**Task**
Print each record below precisely, with every picture left out of the copy.

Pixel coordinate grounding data
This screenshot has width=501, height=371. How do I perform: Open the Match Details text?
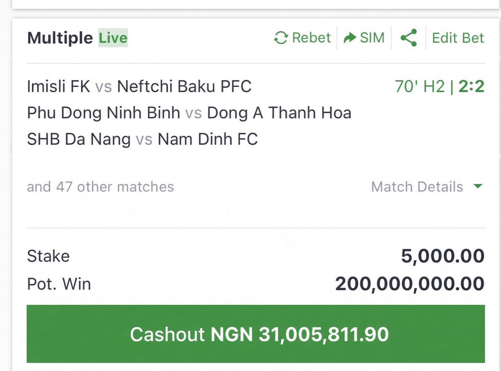click(417, 187)
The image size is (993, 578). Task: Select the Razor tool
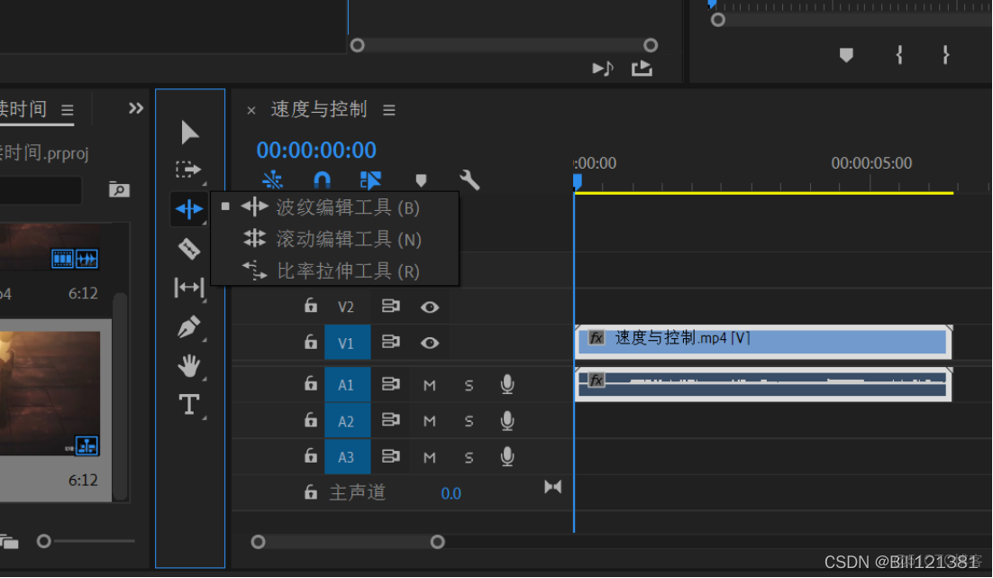pyautogui.click(x=190, y=249)
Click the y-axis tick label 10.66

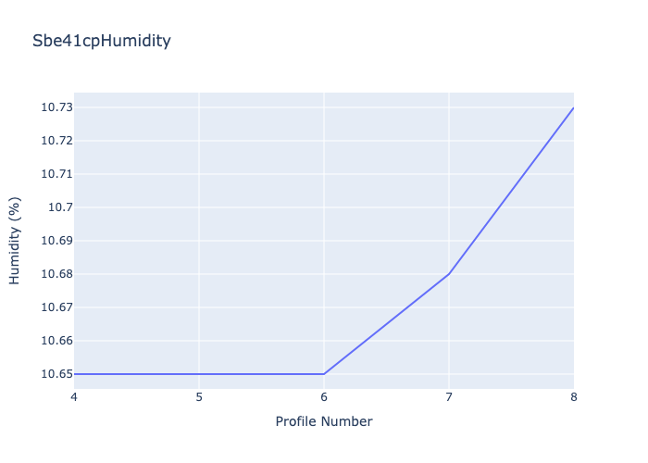56,341
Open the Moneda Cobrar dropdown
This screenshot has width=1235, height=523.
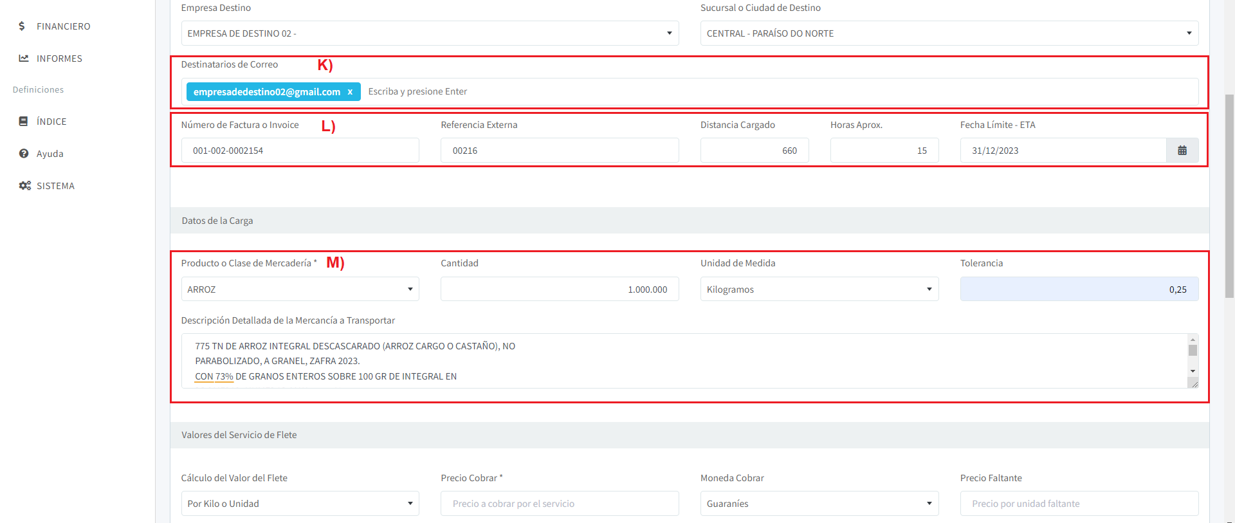[x=819, y=504]
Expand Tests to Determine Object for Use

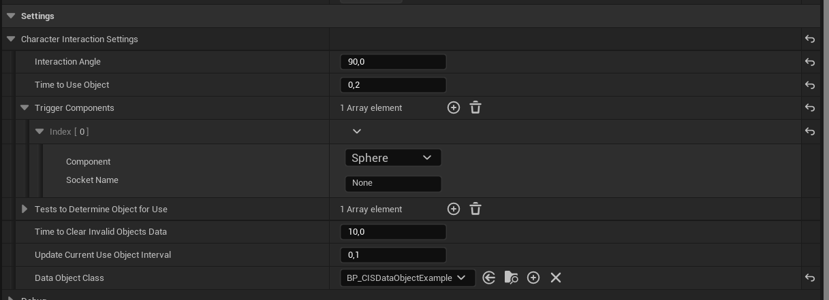(x=25, y=209)
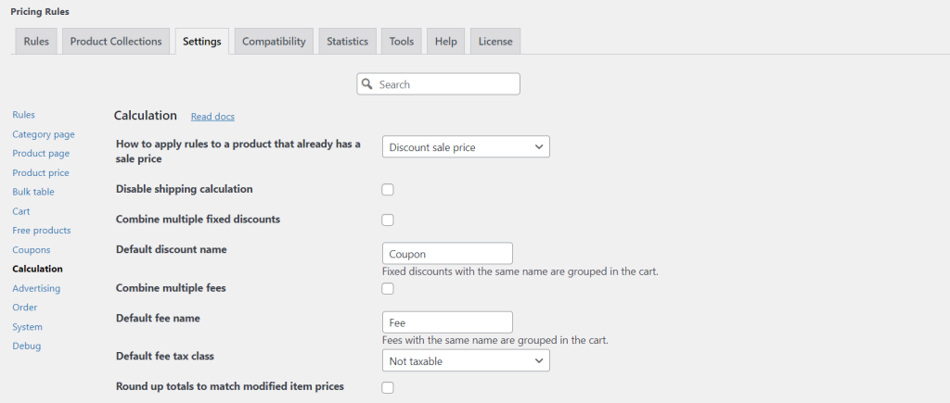Tick Combine multiple fixed discounts checkbox
Viewport: 950px width, 403px height.
pos(388,220)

**Your solution**
This screenshot has width=501, height=371. How do I perform: Open the Match Details text?
click(417, 187)
The image size is (993, 578). Task: Select the Razor tool
pyautogui.click(x=190, y=249)
Click the y-axis tick label 10.66

56,341
Open the Moneda Cobrar dropdown
This screenshot has width=1235, height=523.
[x=819, y=504]
Expand Tests to Determine Object for Use

(x=25, y=209)
Tick Combine multiple fixed discounts checkbox
Viewport: 950px width, 403px height.
pos(388,220)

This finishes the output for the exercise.